En l'espèce, les cinq requérants ont tous été condamnés pour association de malfaiteurs en vue de la préparation d'un acte de terrorisme (article 421-2-1 du code pénal). Des peines de six à huit ans de prison leur ont infligées pour le soutien qu'ils ont apporté au «
groupe islamiste combattant marocain » (GICM), proche de l’organisation «
Salafiya Jihadia » , responsable des attentats de Casablanca au Maroc, en mai 2003.
Adam et Eve chassés du Paradis. Domenico Zampieri dit Le Dominiquin. 1626
Le contrôle de proportionnalité
Les faits remontent donc à treize ans, et les avocats des plaignants n'ont pas manqué d'invoquer le fait que leurs clients avaient changé depuis leur folle jeunesse. Ils estiment donc que la mesure prise porte une atteinte disproportionnée à la fois par rapport à la menace que les intéressés représentent aujourd'hui et par rapport à leur droit au respect de leur vie privée.
Le Conseil d'Etat ne traite pas l'argument avec légèreté. Il exerce un contrôle de proportionnalité non seulement au regard des faits qui ont motivé la condamnation des intéressés mais aussi au regard de leur comportement ultérieur, pendant et après leur peine. Il note certes la gravité des infractions commises, les intéressés ayant travaillé dans des sociétés commerciales soutenant l'activité du GICM, hébergé clandestinement certains de ses membres, et obtenu pour eux des passeports de manière frauduleuses. Mais il observe aussi, sans élaborer davantage et dans une formule cinq fois identique, que "le comportement ultérieur de l’intéressé ne permet pas de remettre en cause" cette appréciation.
On doit déduire que le juge administratif n'exclut pas, dans certaines hypothèses, de considérer comme disproportionnée une déchéance prononcée à l'écart d'une personne qui, à l'issue de sa peine, aurait fait preuve d'une réinsertion complète dans la société française. Il laisse donc la porte ouverte à l'examen global de la situation personnelles de l'intéressé, englobant l'ensemble de ses activités et l'évolution de son comportement dans la citoyenneté française.

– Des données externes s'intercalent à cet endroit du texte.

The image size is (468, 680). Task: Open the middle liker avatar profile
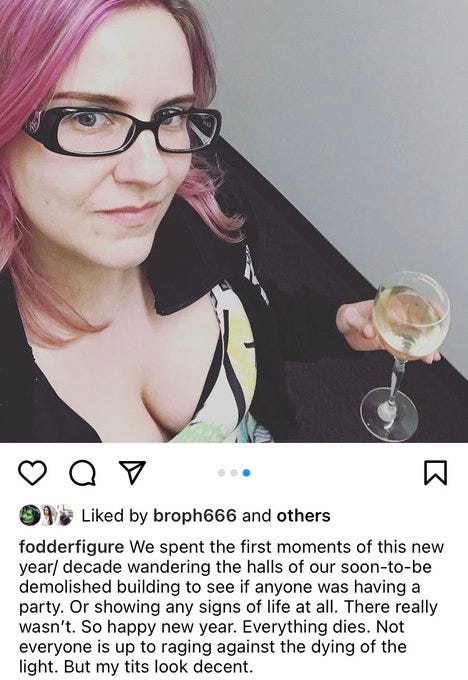click(x=48, y=515)
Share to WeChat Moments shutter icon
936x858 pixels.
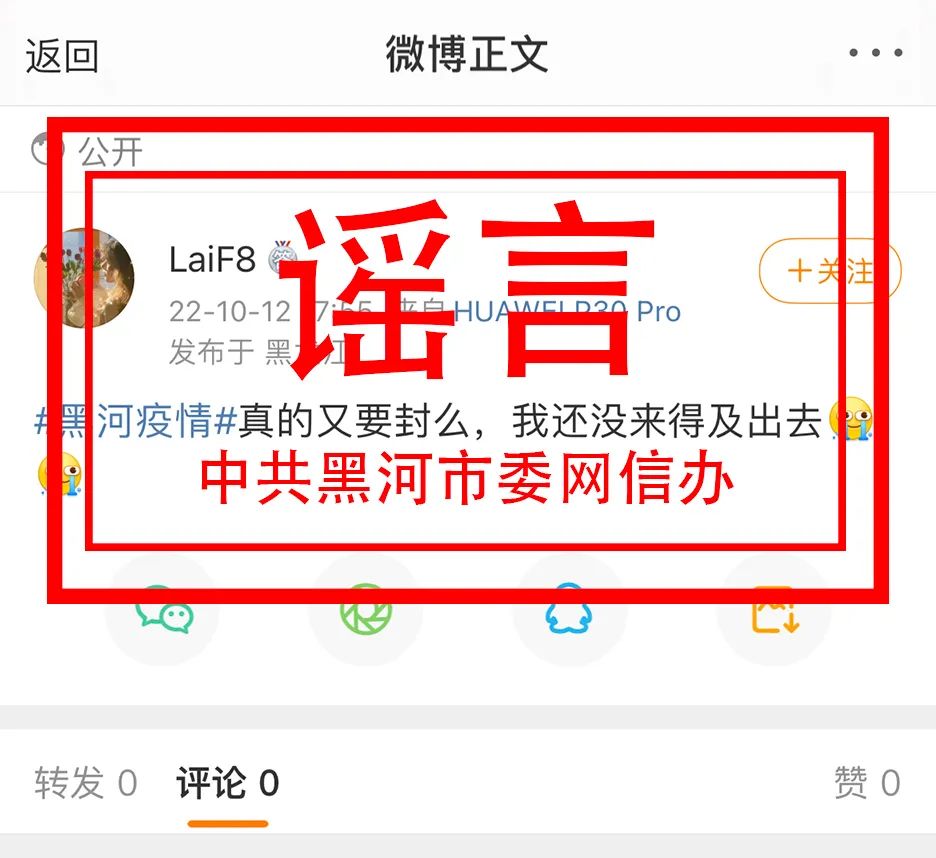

Ces cinq décisions offrent ainsi au Conseil d'Etat l'opportunité d'affirmer l'intensité de son contrôle sur la déchéance de nationalité. En même temps, elles témoignent d'une certaine banalisation de cette procédure, dont le fondement juridique est désormais incontestable. A contrario, ces arrêts mettent en lumière l'incroyable stérilité du débat sur la déchéance de nationalité qui a dominé la procédure de révision sur l'état d'urgence. Il s'est en effet entièrement concentré sur une procédure qui existait déjà, et qui, après l'abandon du projet de révision, existe toujours. Ce n'est guère surprenant si l'on considère que les règles gouvernant la nationalité relèvent des compétences régaliennes de l'Etat, qu'il s'agisse de l'attribution de la nationalité ou de sa perte. La nationalité peut en effet être définie comme un lien d'allégeance à l'Etat, auquel on ne peut renoncer et que seul l'Etat peut décider de couper.